What does emergency provision mean?

The emergency provisions in Indian Constitution are invoked by the President of India to tackle any abnormal situation. The Constitution of India provides for three types of emergency namely; National emergency, Financial Emergency, and State Emergency. These emergency provisions can only be invoked by the President of India on the advice of the Cabinet on Ministers.

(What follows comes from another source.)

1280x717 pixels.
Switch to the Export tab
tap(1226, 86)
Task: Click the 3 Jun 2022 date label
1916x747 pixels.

The emergency provision in Indian Constitution allows the union government to change the federal system into a unitary one even without a formal amendment of the constitution.

What are the three types of emergencies?

ArticleType of Emergency
Article 352National Emergency
Article 356State Emergency/Constitutional Emergency
Article 360Financial Emergency

Explained – Emergency Provisions in Indian Constitution (Article 352-360)

National Emergency 

Article 352 – The President can proclaim a national emergency when the security of India or part of it is threatened by “War” or “armed rebellion” or “external aggression”. 

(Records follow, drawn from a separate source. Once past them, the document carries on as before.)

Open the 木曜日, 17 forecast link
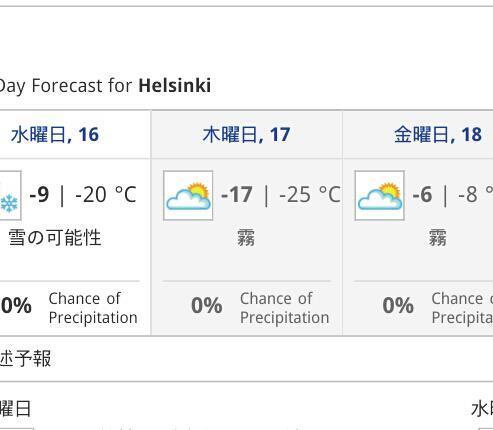 click(x=246, y=135)
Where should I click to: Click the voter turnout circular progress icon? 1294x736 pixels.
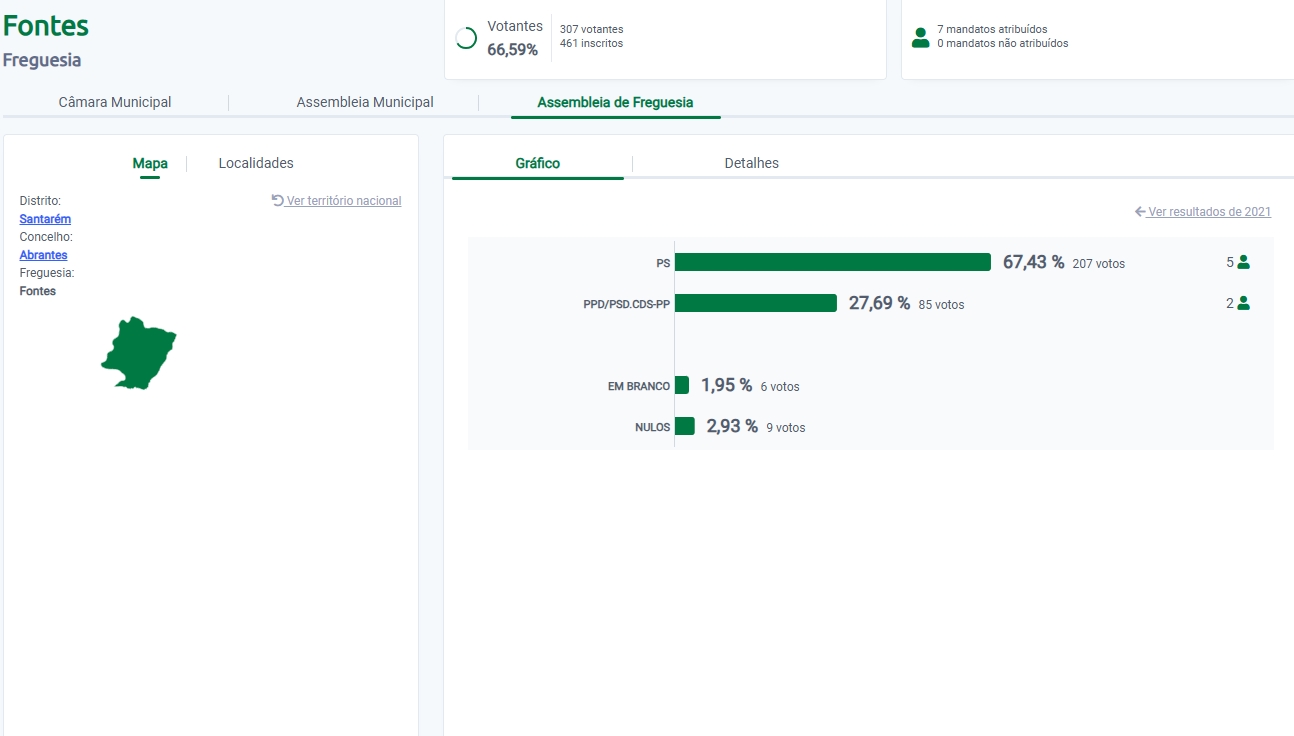click(466, 39)
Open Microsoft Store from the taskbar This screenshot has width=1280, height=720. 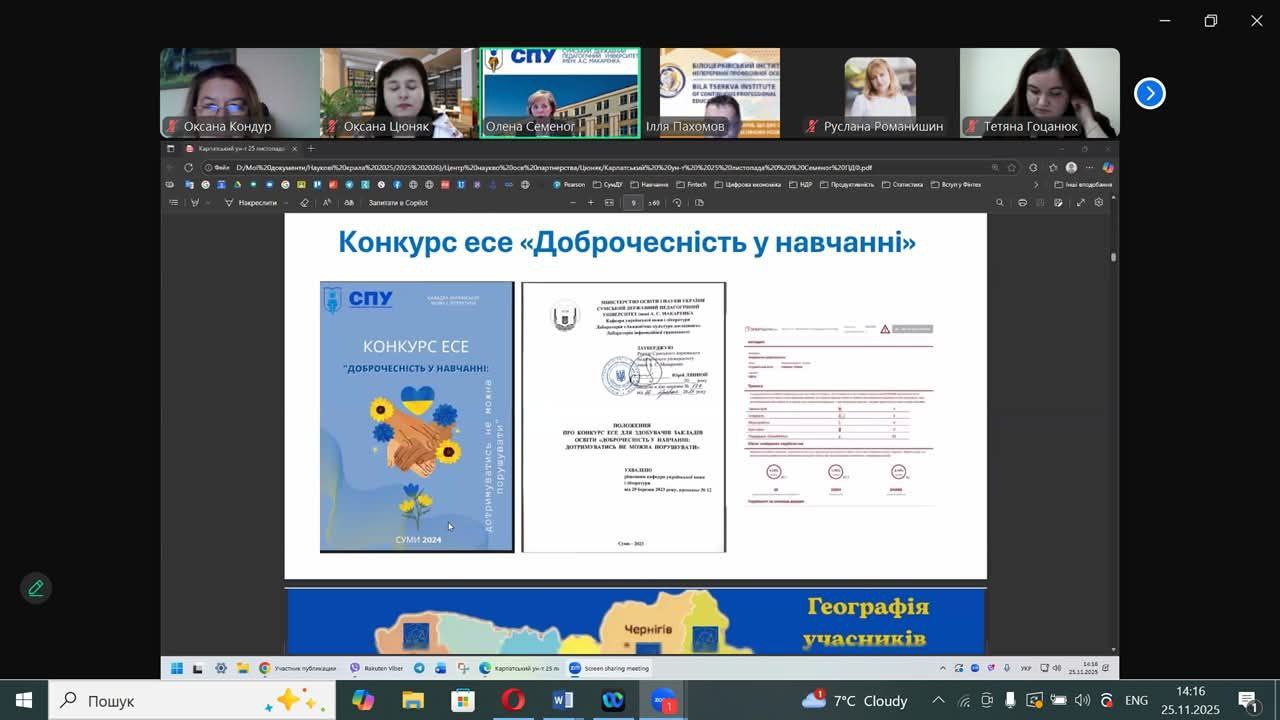(462, 701)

The President can also declare a national emergency even before the actual occurrence of the war, external aggression, or armed rebellion if he is satisfied that such a situation may occur anytime.

Grounds of declaration 

  • External war
  • Armed rebellion
  • External aggression
  • Eminent danger from external war, armed rebellion or external aggression

A national emergency must be approved by either House of Parliament with a special majority which is defined as

  • A majority of the total membership of the house 
  • A majority of not less than two-thirds members of that house, present and voting.

State Emergency

It is also known as a President’s rule and is proclaimed during a constitutional crisis in a state.

Grounds of Proclamation

Article 356 – In case of failure of the constitutional machinery, it is the duty of the center to take over the government of the state under this article. 

The President of India may impose state emergency on two grounds as given below.

  • If the President is satisfied that a situation has arisen in which a government of a state cannot be carried in accordance with the provisions of the constitution, he can impose the President’s rule in the state. The President can also act on a report of the governor of the state.
  • Article 365 also provides for the grounds of the President’s rule. If the state fails to comply with the directives of the center, it will be lawful for the President to hold that a situation has arisen in which the government of the state cannot be carried in accordance with the provisions of the Constitution. 

The proclamation of the President’s rule in a state must be approved by both the houses of the Parliament with a simple majority, within two months from the date of its issue.

The duration of the President’s rule is six months. However, it can be extended for a maximum period of 3 years with the approval of the Parliament after every six months.

Financial emergency

Under Article 360, the President can proclaim a Financial Emergency if he is satisfied that a situation has arisen which may threaten the financial stability or credibility.

The financial emergency remains in operation until the president revokes it. The constitution has not prescribed the maximum period for the financial emergency. Moreover, repeated parliamentary approval is also not required for its continuation.

The resolution proclaiming financial emergency can be passed by either house of Parliament by a simple majority.